== ASSIGNED TASK ==
Looking at the data below, how many lines include the word "folder"? Respond with the number only.

== DATASET RECORDS ==
——————

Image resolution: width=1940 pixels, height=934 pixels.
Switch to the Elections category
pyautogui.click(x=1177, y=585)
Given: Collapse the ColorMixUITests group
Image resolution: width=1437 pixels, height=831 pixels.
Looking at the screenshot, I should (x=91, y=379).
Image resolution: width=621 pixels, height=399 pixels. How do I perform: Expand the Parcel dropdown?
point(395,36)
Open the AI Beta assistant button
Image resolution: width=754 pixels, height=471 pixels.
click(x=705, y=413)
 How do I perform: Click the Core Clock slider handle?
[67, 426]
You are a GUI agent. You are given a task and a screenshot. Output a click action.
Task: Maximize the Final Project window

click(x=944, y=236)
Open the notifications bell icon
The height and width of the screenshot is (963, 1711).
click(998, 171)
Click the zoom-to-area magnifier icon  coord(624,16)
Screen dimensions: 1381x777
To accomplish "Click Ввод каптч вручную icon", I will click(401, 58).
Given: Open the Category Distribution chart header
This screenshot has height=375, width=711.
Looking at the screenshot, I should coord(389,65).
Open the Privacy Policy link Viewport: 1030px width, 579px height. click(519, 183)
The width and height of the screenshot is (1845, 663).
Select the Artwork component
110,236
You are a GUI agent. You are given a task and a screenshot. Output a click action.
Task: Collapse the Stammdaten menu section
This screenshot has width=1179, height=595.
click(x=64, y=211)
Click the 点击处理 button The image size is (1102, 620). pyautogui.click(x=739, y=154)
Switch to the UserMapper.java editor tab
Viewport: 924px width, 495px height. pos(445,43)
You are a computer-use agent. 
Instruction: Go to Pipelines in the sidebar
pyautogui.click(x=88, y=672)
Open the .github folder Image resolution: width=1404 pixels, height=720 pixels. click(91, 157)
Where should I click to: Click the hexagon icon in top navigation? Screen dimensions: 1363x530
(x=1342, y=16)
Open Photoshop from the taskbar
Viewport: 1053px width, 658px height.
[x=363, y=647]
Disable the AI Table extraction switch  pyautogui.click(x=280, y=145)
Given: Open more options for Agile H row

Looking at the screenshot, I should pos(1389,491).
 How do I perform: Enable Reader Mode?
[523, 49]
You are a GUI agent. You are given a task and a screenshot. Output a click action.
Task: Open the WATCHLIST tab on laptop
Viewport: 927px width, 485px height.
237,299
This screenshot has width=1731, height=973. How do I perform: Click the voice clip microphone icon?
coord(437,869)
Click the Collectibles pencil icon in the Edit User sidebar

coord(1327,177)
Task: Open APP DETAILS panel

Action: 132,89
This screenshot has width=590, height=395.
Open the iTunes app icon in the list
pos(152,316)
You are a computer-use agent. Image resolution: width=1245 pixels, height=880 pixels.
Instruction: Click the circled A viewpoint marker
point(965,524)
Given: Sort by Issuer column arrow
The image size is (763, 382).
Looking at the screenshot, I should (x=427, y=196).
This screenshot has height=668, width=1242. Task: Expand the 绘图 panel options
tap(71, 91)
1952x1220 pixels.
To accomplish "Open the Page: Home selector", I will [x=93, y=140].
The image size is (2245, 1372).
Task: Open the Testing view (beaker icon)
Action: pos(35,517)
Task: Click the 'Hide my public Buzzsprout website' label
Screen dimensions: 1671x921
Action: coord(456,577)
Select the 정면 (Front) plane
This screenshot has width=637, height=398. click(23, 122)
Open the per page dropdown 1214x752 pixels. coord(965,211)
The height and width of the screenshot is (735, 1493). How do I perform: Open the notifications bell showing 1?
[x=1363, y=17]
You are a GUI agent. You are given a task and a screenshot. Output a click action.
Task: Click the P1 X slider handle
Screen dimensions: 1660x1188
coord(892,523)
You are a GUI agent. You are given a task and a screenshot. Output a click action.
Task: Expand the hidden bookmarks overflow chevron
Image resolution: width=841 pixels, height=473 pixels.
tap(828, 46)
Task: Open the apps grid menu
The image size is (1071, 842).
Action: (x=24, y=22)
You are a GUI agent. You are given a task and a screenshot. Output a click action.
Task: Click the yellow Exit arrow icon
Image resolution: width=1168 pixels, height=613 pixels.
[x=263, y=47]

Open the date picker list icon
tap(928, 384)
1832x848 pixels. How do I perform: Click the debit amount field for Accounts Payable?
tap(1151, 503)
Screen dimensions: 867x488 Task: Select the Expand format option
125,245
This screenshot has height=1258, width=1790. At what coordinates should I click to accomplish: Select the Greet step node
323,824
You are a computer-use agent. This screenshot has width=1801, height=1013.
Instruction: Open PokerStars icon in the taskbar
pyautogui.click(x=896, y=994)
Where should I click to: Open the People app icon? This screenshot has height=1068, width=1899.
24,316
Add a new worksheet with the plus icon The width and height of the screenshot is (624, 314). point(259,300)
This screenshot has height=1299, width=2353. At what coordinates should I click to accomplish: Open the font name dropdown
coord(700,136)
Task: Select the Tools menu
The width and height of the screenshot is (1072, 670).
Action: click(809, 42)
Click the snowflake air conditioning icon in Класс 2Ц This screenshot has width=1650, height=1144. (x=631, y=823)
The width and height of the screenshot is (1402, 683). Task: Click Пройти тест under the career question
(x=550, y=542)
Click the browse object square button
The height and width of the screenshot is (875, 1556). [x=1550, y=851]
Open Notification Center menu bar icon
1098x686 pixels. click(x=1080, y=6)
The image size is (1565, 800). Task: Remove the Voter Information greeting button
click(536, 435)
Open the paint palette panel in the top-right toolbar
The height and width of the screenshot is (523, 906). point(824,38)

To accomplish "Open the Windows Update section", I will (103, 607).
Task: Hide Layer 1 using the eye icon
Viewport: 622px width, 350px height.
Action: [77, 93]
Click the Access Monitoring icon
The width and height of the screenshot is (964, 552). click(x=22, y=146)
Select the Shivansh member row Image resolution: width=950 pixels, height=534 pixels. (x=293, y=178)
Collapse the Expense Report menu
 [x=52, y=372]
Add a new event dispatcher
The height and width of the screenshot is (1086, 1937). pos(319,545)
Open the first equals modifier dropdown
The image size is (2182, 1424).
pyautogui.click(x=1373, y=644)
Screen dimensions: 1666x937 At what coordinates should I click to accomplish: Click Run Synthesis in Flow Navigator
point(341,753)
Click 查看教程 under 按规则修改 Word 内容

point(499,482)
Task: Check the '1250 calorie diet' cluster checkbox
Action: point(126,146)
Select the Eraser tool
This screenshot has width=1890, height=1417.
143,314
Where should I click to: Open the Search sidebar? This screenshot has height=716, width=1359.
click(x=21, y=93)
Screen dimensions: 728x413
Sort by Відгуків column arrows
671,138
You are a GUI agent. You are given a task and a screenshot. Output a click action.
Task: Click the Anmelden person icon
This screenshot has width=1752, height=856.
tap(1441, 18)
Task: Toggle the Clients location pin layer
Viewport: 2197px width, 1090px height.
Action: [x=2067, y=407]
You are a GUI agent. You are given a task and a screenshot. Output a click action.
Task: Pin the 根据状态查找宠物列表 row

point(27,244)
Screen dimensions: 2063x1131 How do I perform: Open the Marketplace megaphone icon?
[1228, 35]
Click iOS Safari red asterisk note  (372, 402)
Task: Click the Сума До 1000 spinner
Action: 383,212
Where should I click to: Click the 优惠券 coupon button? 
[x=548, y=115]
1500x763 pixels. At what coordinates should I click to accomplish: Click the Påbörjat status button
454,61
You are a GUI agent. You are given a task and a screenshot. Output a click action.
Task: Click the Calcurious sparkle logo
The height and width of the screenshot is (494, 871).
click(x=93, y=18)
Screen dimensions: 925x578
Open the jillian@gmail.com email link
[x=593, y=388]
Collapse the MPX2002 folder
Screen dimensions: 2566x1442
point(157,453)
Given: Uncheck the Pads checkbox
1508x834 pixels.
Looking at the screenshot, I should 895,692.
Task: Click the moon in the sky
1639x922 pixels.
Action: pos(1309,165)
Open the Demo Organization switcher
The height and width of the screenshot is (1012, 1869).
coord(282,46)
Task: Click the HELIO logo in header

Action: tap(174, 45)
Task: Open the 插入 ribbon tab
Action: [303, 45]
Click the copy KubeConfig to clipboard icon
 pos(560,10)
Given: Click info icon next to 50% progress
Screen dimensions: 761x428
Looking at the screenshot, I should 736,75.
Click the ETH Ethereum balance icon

——————

== SOLUTION ==
2